As an example, the McKinsey paper discussed how a hospitality business in Cornwall which faced chronic staff shortages, reskilled its frontline staff to become customer service personnel and upgraded its web site to reduce low-value customer calls. “Not only did this improve profitability; it also resulted in higher employee motivation and loyalty,” the authors of the paper noted.

“We have a range of different job roles in business. Some of these are in high demand; some are highly paid,” said Allas. “These are the occupations that will grow by 20% by 2030. But if you look at the occupations where there is currently unemployment and businesses are saying they don’t really need these skills, then these are the occupations that will shrink by 2030.”

Rather than looking to recruit new people to replace those skills that are no longer needed, she said: “Our recommendation for businesses is to get out of the traditional ways of thinking about human resources and talent.”

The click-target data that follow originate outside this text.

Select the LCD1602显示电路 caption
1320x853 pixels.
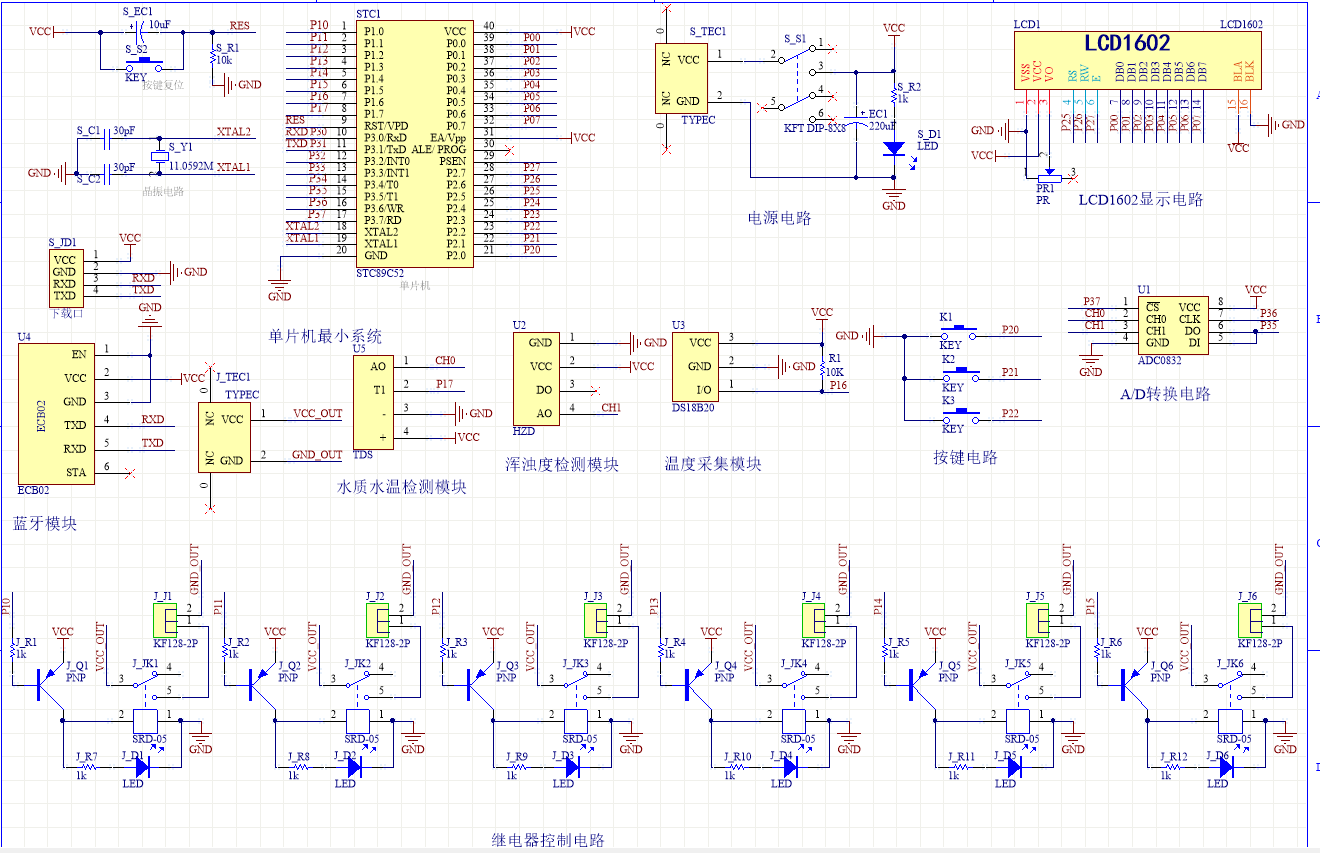coord(1140,200)
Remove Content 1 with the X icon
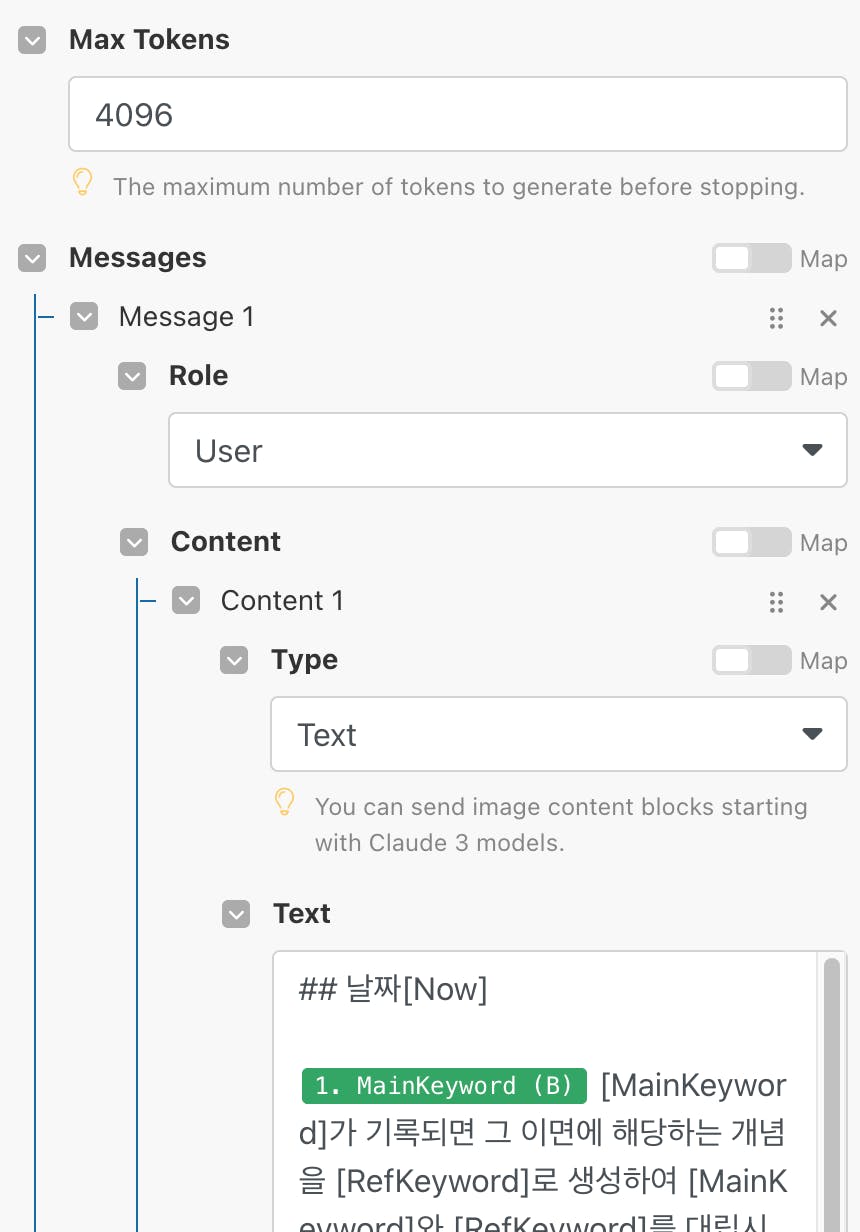This screenshot has width=860, height=1232. click(x=828, y=602)
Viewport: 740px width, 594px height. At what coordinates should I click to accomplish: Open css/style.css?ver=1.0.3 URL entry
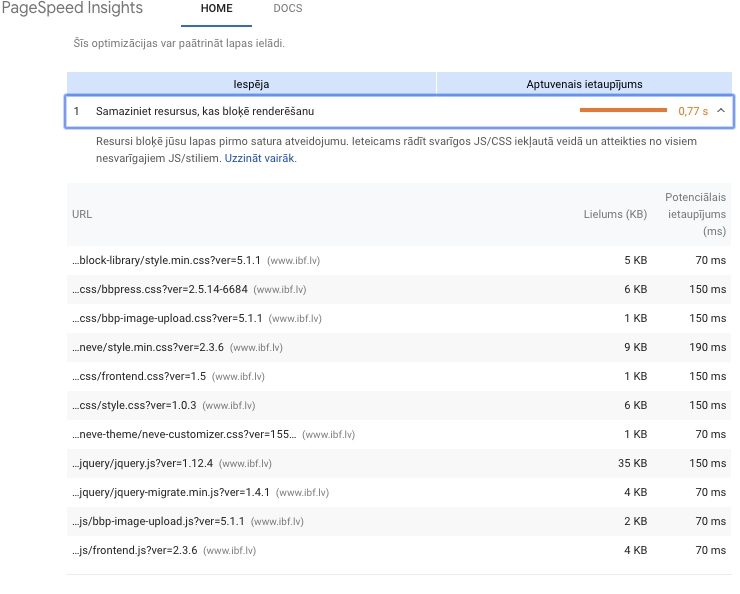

Instead, she urged business leaders to consider people’s skills and their qualifications backgrounds. “In the skills area there is a lot more overlap than you would think. It’s about looking for people in unusual places, using partnerships to find specialist skills and upskilling your whole workforce.”

As an example, Allas said robotic process automation and AI will inevitably reduce the need for finance clerks, who tend to run Excel spreadsheet in their organisations’ finance department, or check invoicing.

“If you look at this from a skills level, these people have exactly the same type of skills you need from taxation experts or accountants or other areas of advanced financial skills. Rather than going out to hire the extra people, and fire the finance clerks, there are a lot of opportunities to deploy the financial clerks internally.”